• _What you need to do_
In the data below, one line contains "Select the 'Successfully" and a later one contains "Click the APC40 mkII device name". Print both, with every line between them, exactly and alone.

┌────────

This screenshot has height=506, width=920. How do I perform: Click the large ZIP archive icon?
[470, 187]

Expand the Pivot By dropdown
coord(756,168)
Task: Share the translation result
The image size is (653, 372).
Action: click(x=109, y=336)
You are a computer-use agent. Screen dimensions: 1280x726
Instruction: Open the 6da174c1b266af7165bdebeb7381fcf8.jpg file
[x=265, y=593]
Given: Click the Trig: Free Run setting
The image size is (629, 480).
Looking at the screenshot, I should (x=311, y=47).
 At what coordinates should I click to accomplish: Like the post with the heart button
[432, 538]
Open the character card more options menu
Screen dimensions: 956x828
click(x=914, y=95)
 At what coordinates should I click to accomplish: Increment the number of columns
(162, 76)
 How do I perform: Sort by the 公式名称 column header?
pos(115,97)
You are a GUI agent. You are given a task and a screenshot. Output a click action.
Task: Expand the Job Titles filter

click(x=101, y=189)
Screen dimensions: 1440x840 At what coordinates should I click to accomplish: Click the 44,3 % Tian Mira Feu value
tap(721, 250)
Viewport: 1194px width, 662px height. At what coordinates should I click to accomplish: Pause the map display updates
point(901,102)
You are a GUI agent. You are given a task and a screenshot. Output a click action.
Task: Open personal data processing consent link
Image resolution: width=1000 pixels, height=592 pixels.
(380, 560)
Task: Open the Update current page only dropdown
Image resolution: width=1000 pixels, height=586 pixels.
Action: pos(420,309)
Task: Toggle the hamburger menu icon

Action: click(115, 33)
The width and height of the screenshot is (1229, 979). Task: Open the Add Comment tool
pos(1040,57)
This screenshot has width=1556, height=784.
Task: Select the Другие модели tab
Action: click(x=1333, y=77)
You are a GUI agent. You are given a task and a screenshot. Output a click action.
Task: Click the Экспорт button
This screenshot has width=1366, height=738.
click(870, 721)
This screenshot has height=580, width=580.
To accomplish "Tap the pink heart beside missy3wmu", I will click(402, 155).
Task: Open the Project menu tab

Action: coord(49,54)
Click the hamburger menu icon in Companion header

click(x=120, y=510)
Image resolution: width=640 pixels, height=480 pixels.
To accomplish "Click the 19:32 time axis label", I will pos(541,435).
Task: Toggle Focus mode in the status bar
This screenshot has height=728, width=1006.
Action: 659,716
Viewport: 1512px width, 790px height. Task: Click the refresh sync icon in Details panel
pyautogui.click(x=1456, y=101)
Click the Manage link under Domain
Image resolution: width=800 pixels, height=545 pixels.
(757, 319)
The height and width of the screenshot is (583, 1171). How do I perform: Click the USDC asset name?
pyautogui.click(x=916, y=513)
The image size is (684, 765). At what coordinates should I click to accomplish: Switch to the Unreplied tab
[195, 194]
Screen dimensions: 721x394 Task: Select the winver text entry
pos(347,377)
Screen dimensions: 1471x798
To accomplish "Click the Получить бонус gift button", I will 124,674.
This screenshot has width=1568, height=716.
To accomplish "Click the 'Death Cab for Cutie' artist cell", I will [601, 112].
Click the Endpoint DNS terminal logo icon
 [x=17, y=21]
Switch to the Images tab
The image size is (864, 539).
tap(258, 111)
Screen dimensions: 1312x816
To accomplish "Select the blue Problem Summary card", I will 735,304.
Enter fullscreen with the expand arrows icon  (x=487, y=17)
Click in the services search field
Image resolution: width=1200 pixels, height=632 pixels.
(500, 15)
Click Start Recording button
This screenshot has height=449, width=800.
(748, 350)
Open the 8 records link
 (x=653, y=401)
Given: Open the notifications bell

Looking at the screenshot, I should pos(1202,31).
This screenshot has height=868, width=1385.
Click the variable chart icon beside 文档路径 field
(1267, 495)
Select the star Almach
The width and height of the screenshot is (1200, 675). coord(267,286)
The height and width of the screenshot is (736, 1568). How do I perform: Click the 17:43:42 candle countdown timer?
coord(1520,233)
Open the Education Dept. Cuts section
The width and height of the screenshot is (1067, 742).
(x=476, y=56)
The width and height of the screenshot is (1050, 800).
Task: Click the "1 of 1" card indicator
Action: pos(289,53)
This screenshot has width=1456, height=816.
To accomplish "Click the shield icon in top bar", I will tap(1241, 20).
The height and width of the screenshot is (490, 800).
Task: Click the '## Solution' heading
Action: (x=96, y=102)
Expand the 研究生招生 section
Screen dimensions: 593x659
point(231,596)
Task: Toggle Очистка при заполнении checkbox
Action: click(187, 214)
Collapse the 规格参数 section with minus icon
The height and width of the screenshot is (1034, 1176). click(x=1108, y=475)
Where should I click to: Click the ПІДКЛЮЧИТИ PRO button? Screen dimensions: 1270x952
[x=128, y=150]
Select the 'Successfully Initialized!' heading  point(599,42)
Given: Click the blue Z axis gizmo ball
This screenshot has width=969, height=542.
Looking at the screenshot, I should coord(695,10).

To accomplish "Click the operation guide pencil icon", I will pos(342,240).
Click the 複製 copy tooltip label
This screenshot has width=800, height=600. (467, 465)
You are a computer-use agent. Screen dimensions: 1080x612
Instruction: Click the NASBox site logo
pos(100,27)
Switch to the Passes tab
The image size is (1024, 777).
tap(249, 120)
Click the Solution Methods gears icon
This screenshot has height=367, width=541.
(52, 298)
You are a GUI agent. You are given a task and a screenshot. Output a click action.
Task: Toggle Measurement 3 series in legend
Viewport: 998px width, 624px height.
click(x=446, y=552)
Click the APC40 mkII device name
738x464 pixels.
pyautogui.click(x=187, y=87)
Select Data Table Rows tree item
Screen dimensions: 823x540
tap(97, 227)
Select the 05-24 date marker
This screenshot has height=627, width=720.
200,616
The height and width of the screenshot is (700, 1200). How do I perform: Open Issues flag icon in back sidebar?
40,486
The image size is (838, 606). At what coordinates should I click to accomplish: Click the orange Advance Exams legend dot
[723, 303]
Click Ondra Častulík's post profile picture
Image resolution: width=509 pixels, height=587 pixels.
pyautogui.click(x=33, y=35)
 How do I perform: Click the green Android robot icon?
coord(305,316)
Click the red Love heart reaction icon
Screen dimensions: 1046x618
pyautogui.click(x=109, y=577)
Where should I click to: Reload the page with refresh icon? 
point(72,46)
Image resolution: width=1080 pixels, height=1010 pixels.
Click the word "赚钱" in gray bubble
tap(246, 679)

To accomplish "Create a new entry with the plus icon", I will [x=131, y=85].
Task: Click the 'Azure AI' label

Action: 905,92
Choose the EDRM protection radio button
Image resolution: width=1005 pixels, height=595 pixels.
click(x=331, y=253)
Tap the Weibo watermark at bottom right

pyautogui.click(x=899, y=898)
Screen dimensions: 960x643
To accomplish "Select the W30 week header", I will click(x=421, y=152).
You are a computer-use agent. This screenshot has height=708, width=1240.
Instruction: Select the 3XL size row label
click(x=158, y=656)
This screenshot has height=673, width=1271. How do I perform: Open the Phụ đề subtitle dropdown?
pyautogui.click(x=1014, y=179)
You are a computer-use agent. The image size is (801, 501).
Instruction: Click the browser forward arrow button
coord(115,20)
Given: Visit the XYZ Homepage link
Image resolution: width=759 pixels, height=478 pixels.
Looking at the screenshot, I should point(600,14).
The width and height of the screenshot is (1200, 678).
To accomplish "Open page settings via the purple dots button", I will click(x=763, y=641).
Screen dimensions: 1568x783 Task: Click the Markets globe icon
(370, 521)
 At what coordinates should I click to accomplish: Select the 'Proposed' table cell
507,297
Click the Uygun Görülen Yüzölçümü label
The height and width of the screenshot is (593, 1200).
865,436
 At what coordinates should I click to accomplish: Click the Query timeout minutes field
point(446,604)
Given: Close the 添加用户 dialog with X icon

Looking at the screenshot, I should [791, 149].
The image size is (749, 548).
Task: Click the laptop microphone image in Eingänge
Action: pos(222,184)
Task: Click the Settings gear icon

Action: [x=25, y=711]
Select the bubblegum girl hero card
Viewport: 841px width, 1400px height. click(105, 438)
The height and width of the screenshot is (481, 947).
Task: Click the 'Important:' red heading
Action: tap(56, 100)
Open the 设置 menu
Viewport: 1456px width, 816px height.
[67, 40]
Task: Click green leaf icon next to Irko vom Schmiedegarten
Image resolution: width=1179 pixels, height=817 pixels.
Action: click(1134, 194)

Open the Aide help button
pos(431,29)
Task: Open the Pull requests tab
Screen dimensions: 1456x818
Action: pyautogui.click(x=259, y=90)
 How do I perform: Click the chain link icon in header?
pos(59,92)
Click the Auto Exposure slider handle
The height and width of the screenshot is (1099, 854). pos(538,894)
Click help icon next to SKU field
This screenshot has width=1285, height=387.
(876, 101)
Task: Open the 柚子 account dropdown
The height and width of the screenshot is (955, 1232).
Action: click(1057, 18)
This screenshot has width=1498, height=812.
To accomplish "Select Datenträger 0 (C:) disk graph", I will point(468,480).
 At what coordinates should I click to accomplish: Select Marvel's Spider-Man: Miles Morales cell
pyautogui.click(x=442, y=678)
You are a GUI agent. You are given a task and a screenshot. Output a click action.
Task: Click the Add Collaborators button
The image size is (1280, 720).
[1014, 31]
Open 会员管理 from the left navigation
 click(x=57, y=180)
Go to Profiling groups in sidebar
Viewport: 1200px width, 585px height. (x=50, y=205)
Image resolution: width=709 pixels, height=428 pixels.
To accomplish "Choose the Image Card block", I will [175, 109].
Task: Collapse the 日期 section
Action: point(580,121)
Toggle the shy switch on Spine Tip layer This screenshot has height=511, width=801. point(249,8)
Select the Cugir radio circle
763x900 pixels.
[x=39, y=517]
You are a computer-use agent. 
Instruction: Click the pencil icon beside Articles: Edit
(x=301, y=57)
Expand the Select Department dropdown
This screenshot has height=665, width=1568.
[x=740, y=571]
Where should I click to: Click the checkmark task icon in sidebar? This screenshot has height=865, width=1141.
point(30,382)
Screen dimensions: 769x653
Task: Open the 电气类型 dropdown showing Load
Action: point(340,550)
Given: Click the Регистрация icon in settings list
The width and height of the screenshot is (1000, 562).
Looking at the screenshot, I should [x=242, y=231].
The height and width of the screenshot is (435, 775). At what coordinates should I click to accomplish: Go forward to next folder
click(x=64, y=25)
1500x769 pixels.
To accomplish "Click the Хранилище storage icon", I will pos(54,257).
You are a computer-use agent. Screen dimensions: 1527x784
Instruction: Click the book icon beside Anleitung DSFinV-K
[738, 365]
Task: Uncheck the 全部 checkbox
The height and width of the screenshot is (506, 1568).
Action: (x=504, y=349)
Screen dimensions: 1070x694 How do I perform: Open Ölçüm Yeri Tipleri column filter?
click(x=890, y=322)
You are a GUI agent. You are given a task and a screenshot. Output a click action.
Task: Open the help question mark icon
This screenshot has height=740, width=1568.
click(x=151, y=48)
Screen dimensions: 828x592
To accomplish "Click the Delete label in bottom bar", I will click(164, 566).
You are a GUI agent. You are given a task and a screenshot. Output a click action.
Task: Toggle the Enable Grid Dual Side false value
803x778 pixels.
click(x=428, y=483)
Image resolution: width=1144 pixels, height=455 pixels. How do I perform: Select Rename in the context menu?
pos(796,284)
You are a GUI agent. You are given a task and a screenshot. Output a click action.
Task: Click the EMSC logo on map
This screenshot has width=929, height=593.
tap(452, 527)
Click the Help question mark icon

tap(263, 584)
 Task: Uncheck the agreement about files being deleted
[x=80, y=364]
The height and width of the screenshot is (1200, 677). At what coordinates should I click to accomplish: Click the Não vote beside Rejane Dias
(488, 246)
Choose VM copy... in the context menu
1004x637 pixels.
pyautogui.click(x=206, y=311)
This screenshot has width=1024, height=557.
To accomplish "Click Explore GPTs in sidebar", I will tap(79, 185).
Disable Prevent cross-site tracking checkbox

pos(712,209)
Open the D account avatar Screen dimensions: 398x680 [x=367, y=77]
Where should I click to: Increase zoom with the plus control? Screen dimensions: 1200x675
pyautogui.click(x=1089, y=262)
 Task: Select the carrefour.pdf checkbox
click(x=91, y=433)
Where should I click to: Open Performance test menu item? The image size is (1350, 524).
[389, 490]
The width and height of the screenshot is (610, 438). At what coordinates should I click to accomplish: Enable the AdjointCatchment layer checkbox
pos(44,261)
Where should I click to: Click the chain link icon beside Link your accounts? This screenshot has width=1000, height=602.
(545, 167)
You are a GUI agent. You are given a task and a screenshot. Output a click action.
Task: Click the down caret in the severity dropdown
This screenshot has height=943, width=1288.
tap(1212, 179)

└────────

• _Output for this exercise_
Select the 'Successfully Initialized!' heading  point(599,42)
Given: Click the blue Z axis gizmo ball
This screenshot has width=969, height=542.
Looking at the screenshot, I should coord(695,10).

To accomplish "Click the operation guide pencil icon", I will pos(342,240).
Click the 複製 copy tooltip label
This screenshot has width=800, height=600. (467, 465)
You are a computer-use agent. Screen dimensions: 1080x612
Instruction: Click the NASBox site logo
pos(100,27)
Switch to the Passes tab
The image size is (1024, 777).
tap(249, 120)
Click the Solution Methods gears icon
This screenshot has height=367, width=541.
(52, 298)
You are a GUI agent. You are given a task and a screenshot. Output a click action.
Task: Toggle Measurement 3 series in legend
Viewport: 998px width, 624px height.
click(x=446, y=552)
Click the APC40 mkII device name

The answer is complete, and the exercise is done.